When I got to the park, there was an admission fee of 100 francs, about $0.20, which I was happy to pay. You are paying for something, because the park is very well-maintained. All the trails were clear and at least somewhat graveled, and I passed two groups of maintenance guys working on planting trees and clearing a downed tree, respectively. The little stream that runs through the park has overflowed its banks, so I couldn’t get to the northern 2/3 of the park.
(You can just make out the bridge to the right center rising up out of the flood water). Nonetheless, I walked for about an hour in the park, then sat reading my book for another half hour or so. The park measures about 3.5 by 2 km, so there is plenty more for me to do.
There was a very nice little bit of artwork near the entrance:
The plaque says “nature is not inherited from our parents but borrowed from our children”, to which I replied hurrah.
On the way out of the park, I saw this sign
which says “use the forest correctly, it is your patrimony.” There were also trash cans, a real rarity for any developing country I’ve visited, and a sign pointing to latrines though I didn’t actually see any latrines.

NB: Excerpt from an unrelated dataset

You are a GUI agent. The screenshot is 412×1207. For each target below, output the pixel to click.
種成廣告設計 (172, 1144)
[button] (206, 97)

On the way back, it being about noon, it got seriously toasty. I brought two bottles of water with me, and I drank them both and still felt somewhat dehydrated at the end. As soon as I arrived in the house, I drank about half a bottle of chilled water from the fridge, took a cold shower, and lay down in my air-conditioned bedroom for half an hour. Hopefully, with the passage of time, I will become habituated and this won’t be so draining. Especially since it is still the rainy season and it is going to be at least 8 or 10 degrees celsius warmer during the long dry season in April and May. I walked considerably farther than the trip to the university, though, so this is a good sign.